Even with this limitation, the analysis was able to identify all known α-specific genes, and another one as well (see below).

Puzzles remain in the transcriptional circuitry that generates the three yeast cell types.

Did any surprises emerge from this work? Are there lessons for the application of these strategies to similar problems in more complex, multicellular organisms? In fact, there were several surprises. First, a previously uncharacterized α-specific gene was identified. Deletion of this gene does not lead to an obvious mating defect, but, given its conservation among the S. sensu stricto species, it seems likely that it plays a role in mating that is yet to be discerned. Second, some genes not thought to be under a1·α2 control were shown to be so. For example, HOG1, which encodes a mitogen-activated protein kinase that is part of an osmosensing signal transduction pathway (10), was shown to be transcriptionally repressed by a1·α2. The biological significance of this repression was supported by the demonstration that a/α diploids were more sensitive to osmostress than were either a or α haploids. Third, and perhaps most provocative, Galgoczy et al. (2) identified seven phylogenetically conserved a1·α2 sites that are significantly occupied in a/α cells but do not seem to control transcription of an adjacent gene. Perhaps there are as-yet-unannotated transcripts controlled by a1·α2. The position of one of the seven sites suggests that it could regulate a known haploid-specific IME4 antisense transcript (11). A provocative possibility is that one (or more) of the other six sites also regulates production of an antisense transcript.

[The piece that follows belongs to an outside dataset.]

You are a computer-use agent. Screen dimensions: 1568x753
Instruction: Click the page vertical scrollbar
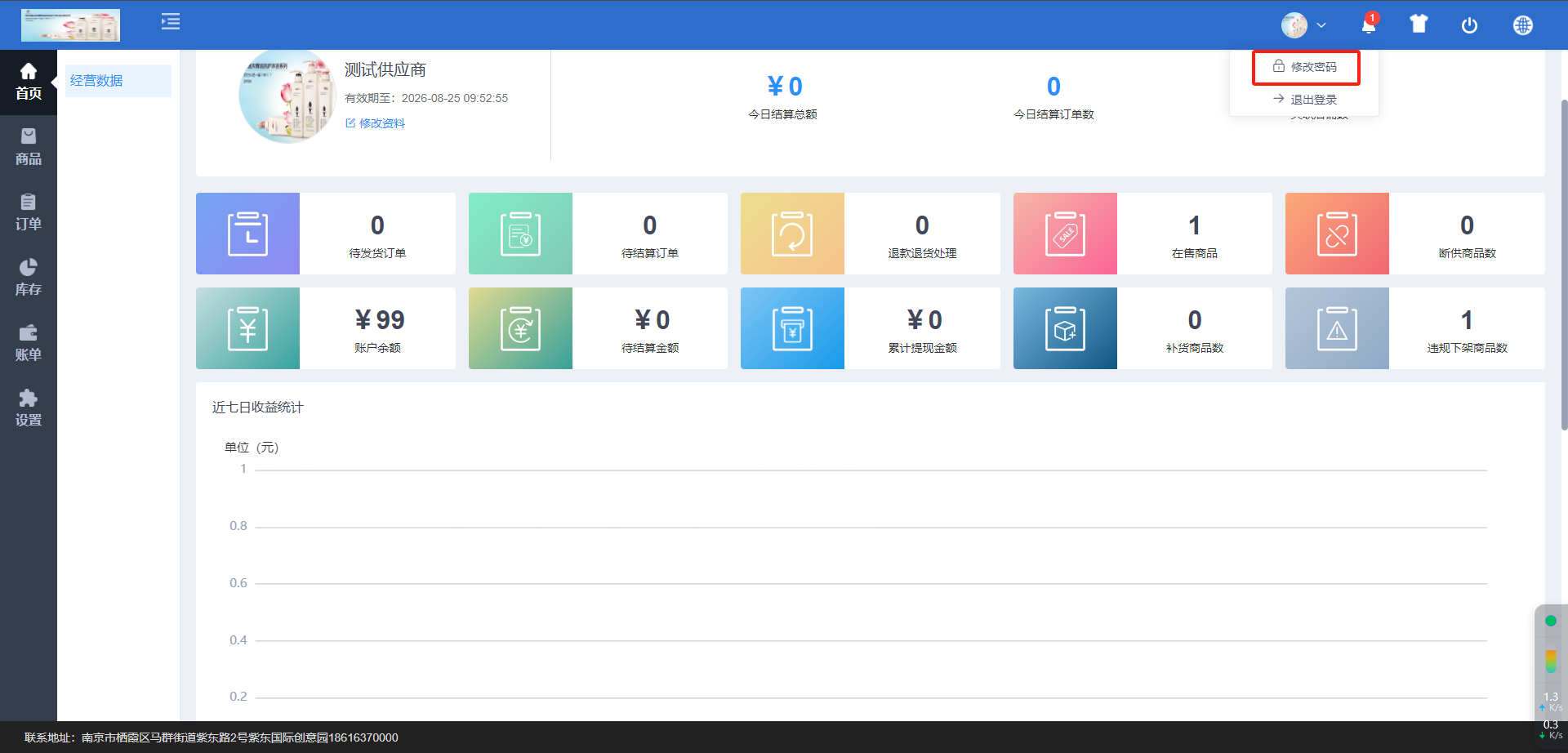(1563, 261)
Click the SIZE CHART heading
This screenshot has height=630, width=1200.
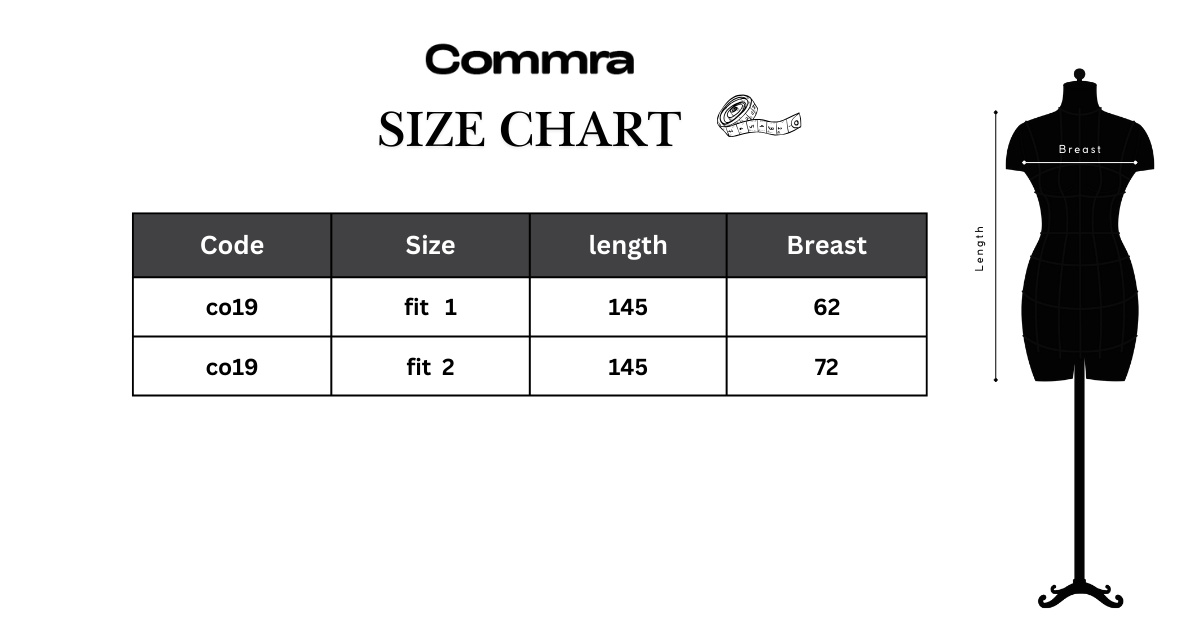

As these examples illustrate, intriguing puzzles remain in the transcriptional circuitry that generates the three yeast cell types. Equally exciting is the prospect of applying this three-pronged genomic analysis to the problem of cell-type determination in multicellular organisms. Here, the problem becomes more difficult because of increased genomic complexity, but the combinatorial power of the genome-wide ChIP, transcriptional profiling, and phylogenetic comparisons may be up to the challenge.